Les kiosques de livres d’occasion verts qui bordent la Seine sont appréciés à la fois par les touristes et les habitants, mais de nouveaux projets pourraient voir les cabanes distinctives démantelées dans le cadre d’une vaste opération de sécurité pour la cérémonie d’ouverture des Jeux olympiques d’été de Paris 2024, qui se déroulera le long de la rivière. Mais les bouquinistes se battent pour garder leurs boutiques en plein air ouvertes.
Un après-midi d’août chaud, les librairies des quais de Paris suscitent beaucoup d’intérêt. Les touristes et les habitants qui marchent entre la Seine et l’Hôtel de Ville parcourent les étals en bordure de trottoir, ouverts pour exposer des livres anciens et d’occasion, des affiches, de vieilles cartes et des souvenirs à vendre.
Des centaines de ces “boîtes” vertes sont attachées aux murs de la rive le long d’un tronçon de trois kilomètres de la rivière qui traverse le cœur de la capitale française. Elles sont aussi familières et caractéristiques de Paris que les sommets des tours de Notre-Dame qui se dressent derrière les toits.
“Nous sommes le long des quais de la Seine depuis 450 ans, et sur les parapets depuis qu’ils ont été construits par Napoléon III”, déclare un bouquiniste qui représente les libraires le long de la partie centrale de la rive droite depuis 30 ans.

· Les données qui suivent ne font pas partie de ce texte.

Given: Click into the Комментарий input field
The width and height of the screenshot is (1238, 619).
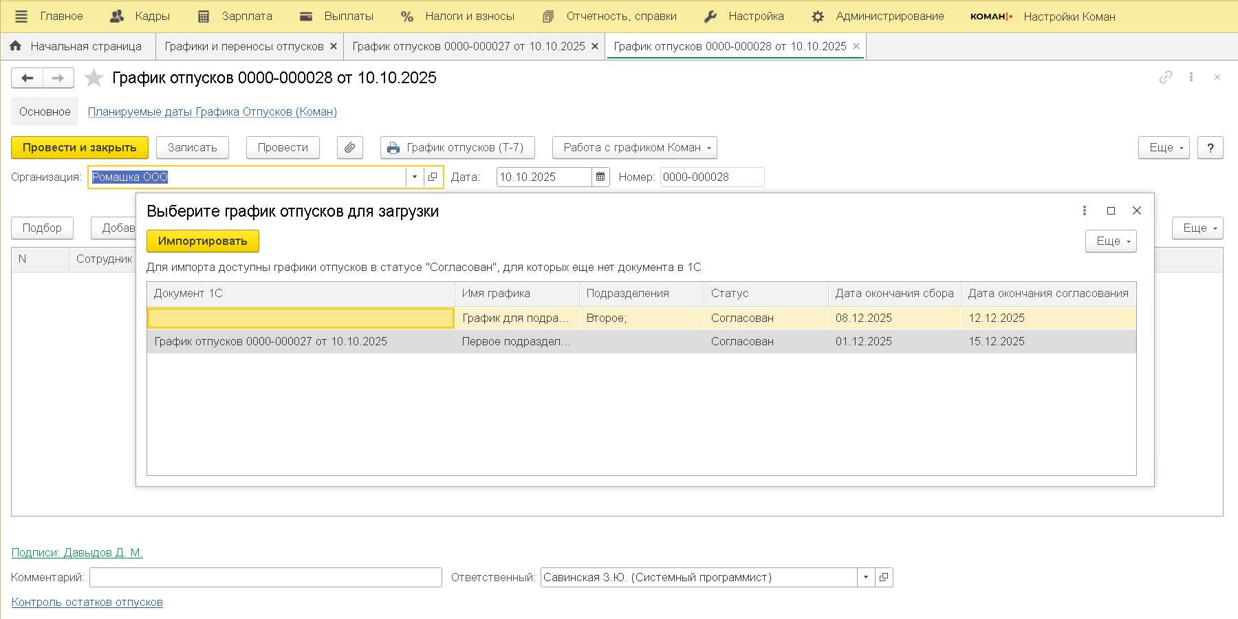Looking at the screenshot, I should pos(265,578).
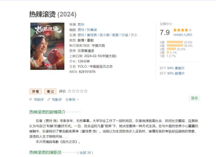Viewport: 216px width, 157px height.
Task: View the 144581人评价 ratings link
Action: (x=183, y=35)
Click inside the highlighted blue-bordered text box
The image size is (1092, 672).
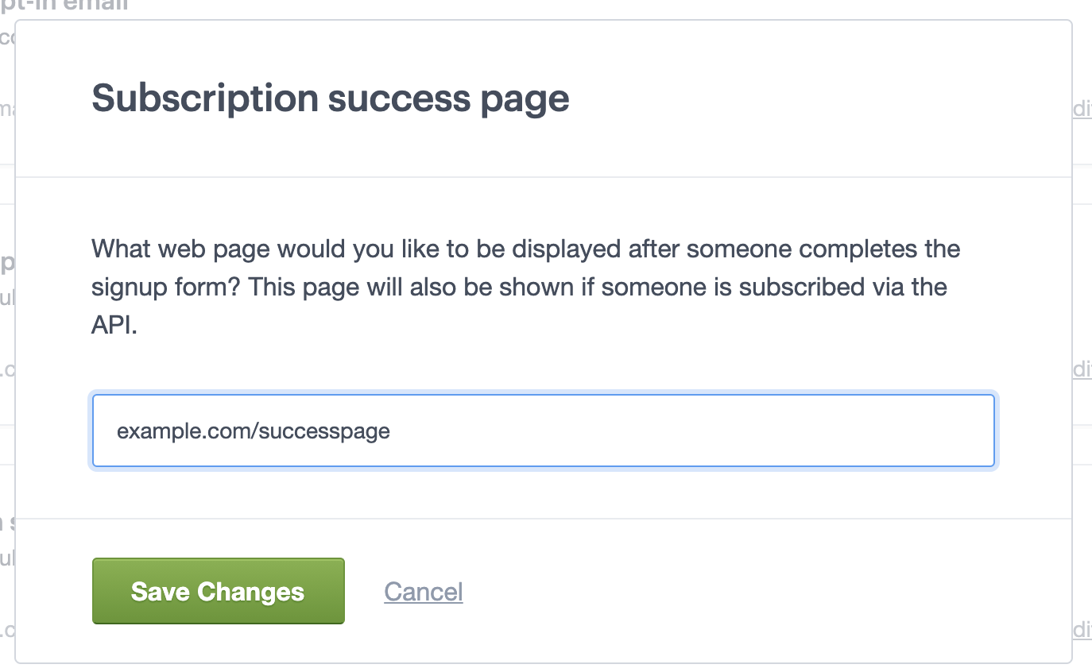pyautogui.click(x=543, y=431)
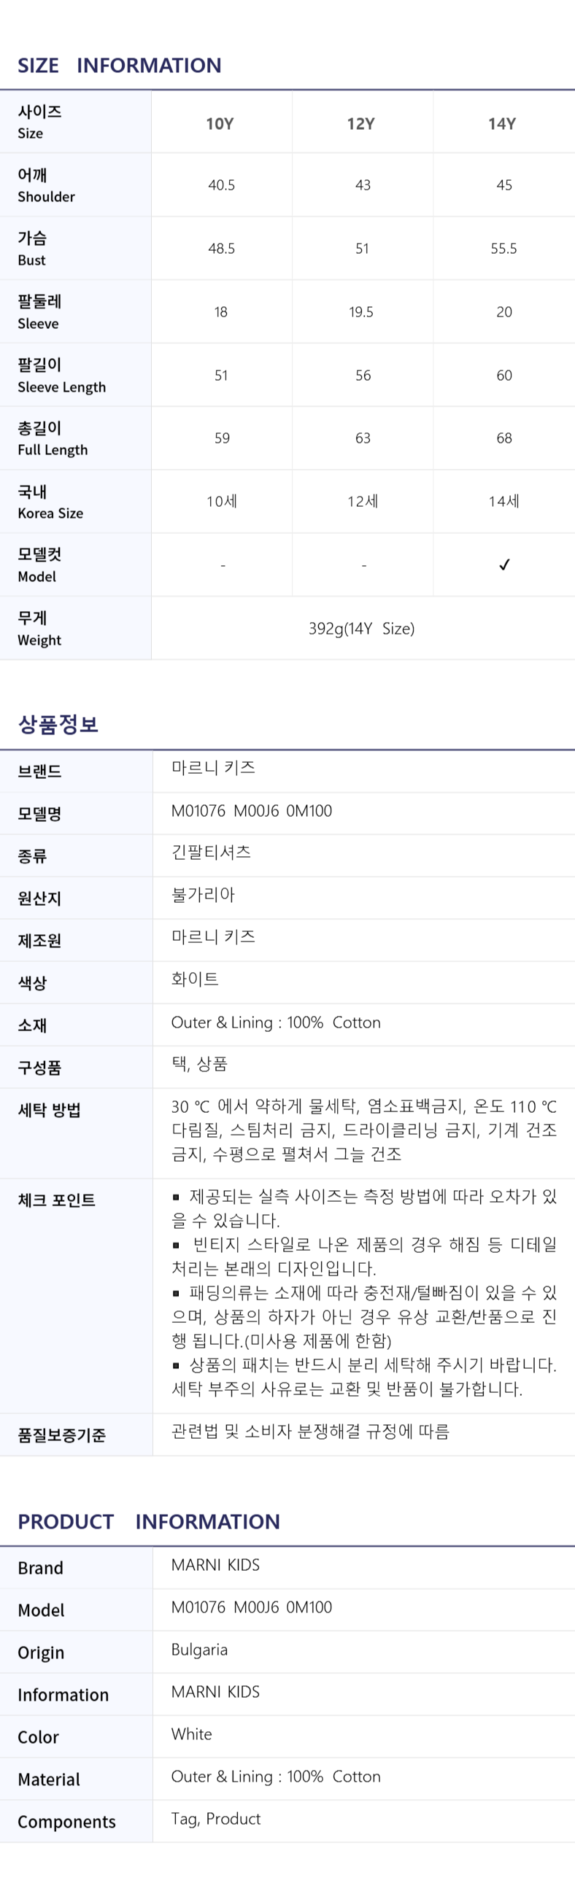Click the White color value
575x1891 pixels.
[x=192, y=1734]
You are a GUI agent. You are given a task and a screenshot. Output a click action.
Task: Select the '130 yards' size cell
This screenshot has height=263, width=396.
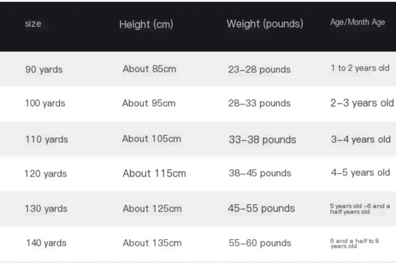[x=46, y=208]
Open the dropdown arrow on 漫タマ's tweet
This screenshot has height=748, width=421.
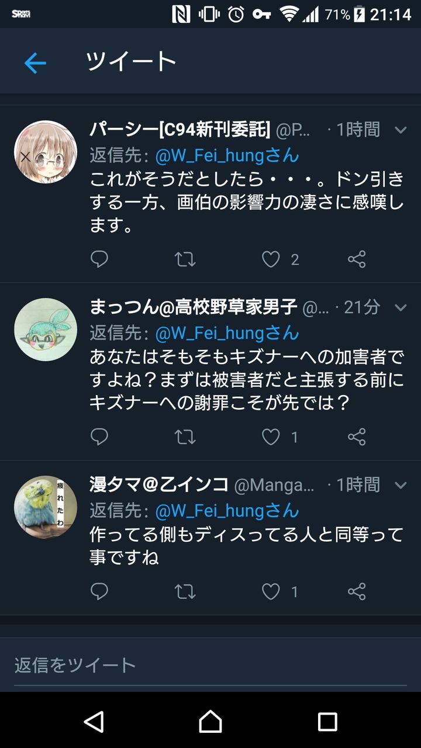pyautogui.click(x=401, y=484)
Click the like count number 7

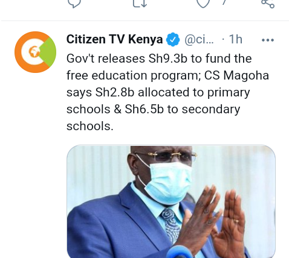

Maintenant, les boutiques traditionnelles font face à une menace inattendue. Fin juillet, la mairie de Paris a annoncé que les kiosques devraient être enlevés lorsque la ville accueillera les Jeux olympiques d’été en juillet et août 2024.
La cérémonie d’ouverture sera un événement révolutionnaire, se déroulant – pour la première fois – non pas dans un stade mais le long de la rivière elle-même, avec une foule immense attendue pour regarder depuis les quais.
Le spectacle unique en plein air nécessite une énorme opération de sécurité et les kiosques doivent être démontés par mesure de sécurité, a déclaré la préfecture de Paris en juillet.
“Ils craignent que les gens montent sur les boîtes. Mais si les boîtes sont ouvertes, ils ne peuvent pas. Et il y aura des barrières [installées], qui sont aussi dangereuses”, explique Juliette, qui vend des livres sur les quais depuis un an. “Tous les libraires ici vous diront qu’ils ne sont pas d’accord avec les plans.”
Ses sentiments sont partagés par Lim, qui gère la boutique de sa femme pour la journée. Il vient de vendre un livre pour enfants d’occasion à un client français âgé. “Je ne comprends pas pourquoi ils les enlèveraient. Les boîtes font partie de Paris”, dit-il.
“Le plus gros problème pour moi, c’est le symbolisme”, déclare Camille, qui vend des livres sur la Seine depuis 10 ans et possède ses propres kiosques depuis cinq ans.
“Pendant une cérémonie qui durera quatre heures, ils veulent nous faire déménager pendant des mois. Nous faisons partie du paysage parisien.”